Agnieszka Legutko, Germanic Languages Department

“Every map tells a story:” Empowering student geospatial mapping for better understanding of literary and cultural heritage 

Digital Humanities projects enhance the classroom experience in multifarious ways: they allow students to explore the material in an unconventional and meaningful way, empower students to engage in “participatory mapping” and “place-based learning” (Corbett & Lagault, 2019), and facilitate collaborative creation and analysis of visual data. 

This presentation showcases Locus Tempus, a new digital mapping tool custom-designed at Columbia University, used in a content class, Yiddish Autobiography (Fall 2021), in order to map and analyze the life trajectories of the Yiddish authors we studied throughout the semester. Did these writers’ lives overlap spatially? If so, what did this convergence mean in terms of the European Yiddish intellectual milieu? How did geographical spaces influence the authors’ understanding of their own temporary positionality in history?  

Locus Tempus allowed students to engage with the literary texts in a new way, locate the temporal past in the spatial present, connect individual life stories of famous writers with concrete geographical locations, experiment with making memory tangible through geospatial digital mapping, foster a new connection with the Yiddish literary and cultural heritage, and finally, to create a shared online archive. 

The Mapping Yiddish Europe project resulted in an illuminating discovery that the borderlands between diverse cultures produced a large number of influential writers, leading to a reflection on the human condition in general that liminal spaces are conducive to creativity. This realization added a new layer of meaning to our understanding of Yiddish literary and cultural heritage through student-generated collaborative data visualization and analysis. Mapping Yiddish Europe on Locus Tempus was an inspirational, educational, and rewarding experience.

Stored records

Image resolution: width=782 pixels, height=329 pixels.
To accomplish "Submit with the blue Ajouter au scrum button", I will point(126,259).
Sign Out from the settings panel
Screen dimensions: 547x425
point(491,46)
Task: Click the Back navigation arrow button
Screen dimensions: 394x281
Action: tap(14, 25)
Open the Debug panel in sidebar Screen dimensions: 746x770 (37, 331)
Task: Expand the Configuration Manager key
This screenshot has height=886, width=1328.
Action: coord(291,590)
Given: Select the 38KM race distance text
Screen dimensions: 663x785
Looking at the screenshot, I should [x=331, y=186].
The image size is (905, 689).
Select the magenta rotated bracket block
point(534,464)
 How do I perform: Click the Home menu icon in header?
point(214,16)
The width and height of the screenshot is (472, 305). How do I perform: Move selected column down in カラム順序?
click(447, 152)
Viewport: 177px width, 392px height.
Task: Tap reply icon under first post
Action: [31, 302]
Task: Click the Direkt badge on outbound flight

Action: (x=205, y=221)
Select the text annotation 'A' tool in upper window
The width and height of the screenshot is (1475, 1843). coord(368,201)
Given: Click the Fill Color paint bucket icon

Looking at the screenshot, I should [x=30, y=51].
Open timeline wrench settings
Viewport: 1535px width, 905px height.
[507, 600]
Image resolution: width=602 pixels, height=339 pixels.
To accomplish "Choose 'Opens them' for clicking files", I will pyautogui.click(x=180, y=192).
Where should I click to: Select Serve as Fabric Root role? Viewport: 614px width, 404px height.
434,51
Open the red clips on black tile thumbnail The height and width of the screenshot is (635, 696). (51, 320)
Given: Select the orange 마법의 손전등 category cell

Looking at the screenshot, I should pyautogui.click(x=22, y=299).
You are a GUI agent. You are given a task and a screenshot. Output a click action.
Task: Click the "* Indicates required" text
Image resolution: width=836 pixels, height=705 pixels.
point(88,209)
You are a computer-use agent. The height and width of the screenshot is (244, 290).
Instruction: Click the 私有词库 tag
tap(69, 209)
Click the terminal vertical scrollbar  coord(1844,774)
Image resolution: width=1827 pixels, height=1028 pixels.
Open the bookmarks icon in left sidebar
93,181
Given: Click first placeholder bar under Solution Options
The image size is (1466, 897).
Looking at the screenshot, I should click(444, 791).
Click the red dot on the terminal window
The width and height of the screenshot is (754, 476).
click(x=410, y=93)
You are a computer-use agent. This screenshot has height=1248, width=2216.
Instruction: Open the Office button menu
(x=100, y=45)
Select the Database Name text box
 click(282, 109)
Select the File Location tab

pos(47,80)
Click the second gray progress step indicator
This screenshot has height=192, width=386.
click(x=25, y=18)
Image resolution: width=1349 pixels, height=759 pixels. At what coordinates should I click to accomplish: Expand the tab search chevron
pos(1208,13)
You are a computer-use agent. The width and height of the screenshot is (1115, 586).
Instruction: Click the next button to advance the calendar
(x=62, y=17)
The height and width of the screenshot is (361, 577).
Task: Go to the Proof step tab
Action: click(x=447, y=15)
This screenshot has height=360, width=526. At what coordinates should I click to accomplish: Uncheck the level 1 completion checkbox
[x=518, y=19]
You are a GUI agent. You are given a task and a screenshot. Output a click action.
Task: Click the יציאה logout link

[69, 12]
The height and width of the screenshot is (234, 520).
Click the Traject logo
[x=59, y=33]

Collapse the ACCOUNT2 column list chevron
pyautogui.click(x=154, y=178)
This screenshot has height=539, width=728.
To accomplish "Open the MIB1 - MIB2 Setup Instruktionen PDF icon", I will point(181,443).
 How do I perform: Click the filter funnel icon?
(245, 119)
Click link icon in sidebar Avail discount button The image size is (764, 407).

Set of tasks |
a – Answer these questions using the passage on student geospatial mapping.
(i) At which university was Locus Tempus custom-designed?
(ii) In which course, and in which term, was the tool used?
(iii) According to the Mapping Yiddish Europe project, what did the borderlands between diverse cultures produce?
b – Rewrite the records from the line with "Given: Select the orange" up to and including the line with "click(x=410, y=93)", replacing "Image resolution" with "Screenshot resolution" and changing nothing else. Give only those lines.
The passage and the records have no connection to each other.

Final results |
a –
(i) Columbia University.
(ii) Yiddish Autobiography, Fall 2021.
(iii) A large number of influential writers.

b –
Given: Select the orange 마법의 손전등 category cell

Looking at the screenshot, I should pyautogui.click(x=22, y=299).
You are a GUI agent. You are given a task and a screenshot. Output a click action.
Task: Click the "* Indicates required" text
Screenshot resolution: width=836 pixels, height=705 pixels.
point(88,209)
You are a computer-use agent. The height and width of the screenshot is (244, 290).
Instruction: Click the 私有词库 tag
tap(69, 209)
Click the terminal vertical scrollbar  coord(1844,774)
Screenshot resolution: width=1827 pixels, height=1028 pixels.
Open the bookmarks icon in left sidebar
93,181
Given: Click first placeholder bar under Solution Options
The image size is (1466, 897).
Looking at the screenshot, I should click(444, 791).
Click the red dot on the terminal window
The width and height of the screenshot is (754, 476).
click(x=410, y=93)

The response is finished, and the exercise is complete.